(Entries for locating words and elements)
══════════
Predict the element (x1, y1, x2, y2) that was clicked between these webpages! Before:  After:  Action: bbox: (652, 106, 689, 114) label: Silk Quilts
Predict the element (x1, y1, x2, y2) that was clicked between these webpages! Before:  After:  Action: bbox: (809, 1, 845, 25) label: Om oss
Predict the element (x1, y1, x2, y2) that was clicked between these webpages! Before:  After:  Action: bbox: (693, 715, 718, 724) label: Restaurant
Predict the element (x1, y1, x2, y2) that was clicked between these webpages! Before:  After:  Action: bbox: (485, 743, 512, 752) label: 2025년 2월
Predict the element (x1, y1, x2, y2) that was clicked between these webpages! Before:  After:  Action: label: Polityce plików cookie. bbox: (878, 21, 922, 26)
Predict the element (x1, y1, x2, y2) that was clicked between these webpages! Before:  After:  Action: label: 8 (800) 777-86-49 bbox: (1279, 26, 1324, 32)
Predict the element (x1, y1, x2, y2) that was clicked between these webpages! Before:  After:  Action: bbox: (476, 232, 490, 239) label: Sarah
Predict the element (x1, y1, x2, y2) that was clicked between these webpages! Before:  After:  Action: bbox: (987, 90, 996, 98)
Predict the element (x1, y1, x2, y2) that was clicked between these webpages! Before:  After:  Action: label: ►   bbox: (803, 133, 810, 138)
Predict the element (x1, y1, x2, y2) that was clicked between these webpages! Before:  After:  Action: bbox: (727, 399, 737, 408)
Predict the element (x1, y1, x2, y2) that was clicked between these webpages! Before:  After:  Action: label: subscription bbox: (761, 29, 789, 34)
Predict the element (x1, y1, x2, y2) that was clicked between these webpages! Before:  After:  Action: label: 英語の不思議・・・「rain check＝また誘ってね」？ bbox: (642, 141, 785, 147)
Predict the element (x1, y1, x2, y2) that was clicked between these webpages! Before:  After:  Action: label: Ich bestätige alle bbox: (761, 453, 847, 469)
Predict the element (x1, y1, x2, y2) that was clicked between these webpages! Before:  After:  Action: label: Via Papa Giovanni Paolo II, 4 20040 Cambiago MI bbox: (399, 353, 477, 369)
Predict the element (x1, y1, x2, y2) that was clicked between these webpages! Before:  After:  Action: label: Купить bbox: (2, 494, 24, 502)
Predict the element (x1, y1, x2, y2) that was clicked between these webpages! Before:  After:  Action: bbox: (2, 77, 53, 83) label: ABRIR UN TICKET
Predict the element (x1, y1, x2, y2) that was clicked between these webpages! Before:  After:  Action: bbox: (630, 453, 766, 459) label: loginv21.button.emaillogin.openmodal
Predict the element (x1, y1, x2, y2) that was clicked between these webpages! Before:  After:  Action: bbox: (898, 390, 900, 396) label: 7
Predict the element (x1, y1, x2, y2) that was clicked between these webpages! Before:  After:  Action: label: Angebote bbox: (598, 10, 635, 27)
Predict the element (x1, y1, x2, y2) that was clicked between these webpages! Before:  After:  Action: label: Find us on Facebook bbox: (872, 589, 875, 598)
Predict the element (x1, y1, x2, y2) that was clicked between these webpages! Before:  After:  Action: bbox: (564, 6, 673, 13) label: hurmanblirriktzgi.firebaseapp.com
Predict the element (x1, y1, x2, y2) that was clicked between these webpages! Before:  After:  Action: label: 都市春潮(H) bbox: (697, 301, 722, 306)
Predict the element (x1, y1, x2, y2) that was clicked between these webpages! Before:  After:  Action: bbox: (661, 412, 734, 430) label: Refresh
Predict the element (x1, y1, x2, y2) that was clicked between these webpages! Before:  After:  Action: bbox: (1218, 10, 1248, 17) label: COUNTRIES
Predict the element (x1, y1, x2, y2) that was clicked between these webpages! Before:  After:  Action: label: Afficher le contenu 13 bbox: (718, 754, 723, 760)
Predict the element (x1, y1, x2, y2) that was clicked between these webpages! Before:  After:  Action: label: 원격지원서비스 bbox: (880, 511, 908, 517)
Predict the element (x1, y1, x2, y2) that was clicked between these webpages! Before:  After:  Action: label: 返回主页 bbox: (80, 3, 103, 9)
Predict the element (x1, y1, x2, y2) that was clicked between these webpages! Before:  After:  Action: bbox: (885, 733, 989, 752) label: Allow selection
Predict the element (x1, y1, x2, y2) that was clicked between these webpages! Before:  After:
══════════
▶ _The exercise_
Format the records from the line containing "13) label: hurmanblirriktzgi.firebaseapp.com" through the line containing "511, 908, 517)" as a JSON list of strings, one string per line, leaving out blank lines.

▶ _Exercise answer_
[
  "Predict the element (x1, y1, x2, y2) that was clicked between these webpages! Before:  After:  Action: bbox: (564, 6, 673, 13) label: hurmanblirriktzgi.firebaseapp.com",
  "Predict the element (x1, y1, x2, y2) that was clicked between these webpages! Before:  After:  Action: label: 都市春潮(H) bbox: (697, 301, 722, 306)",
  "Predict the element (x1, y1, x2, y2) that was clicked between these webpages! Before:  After:  Action: bbox: (661, 412, 734, 430) label: Refresh",
  "Predict the element (x1, y1, x2, y2) that was clicked between these webpages! Before:  After:  Action: bbox: (1218, 10, 1248, 17) label: COUNTRIES",
  "Predict the element (x1, y1, x2, y2) that was clicked between these webpages! Before:  After:  Action: label: Afficher le contenu 13 bbox: (718, 754, 723, 760)",
  "Predict the element (x1, y1, x2, y2) that was clicked between these webpages! Before:  After:  Action: label: 원격지원서비스 bbox: (880, 511, 908, 517)"
]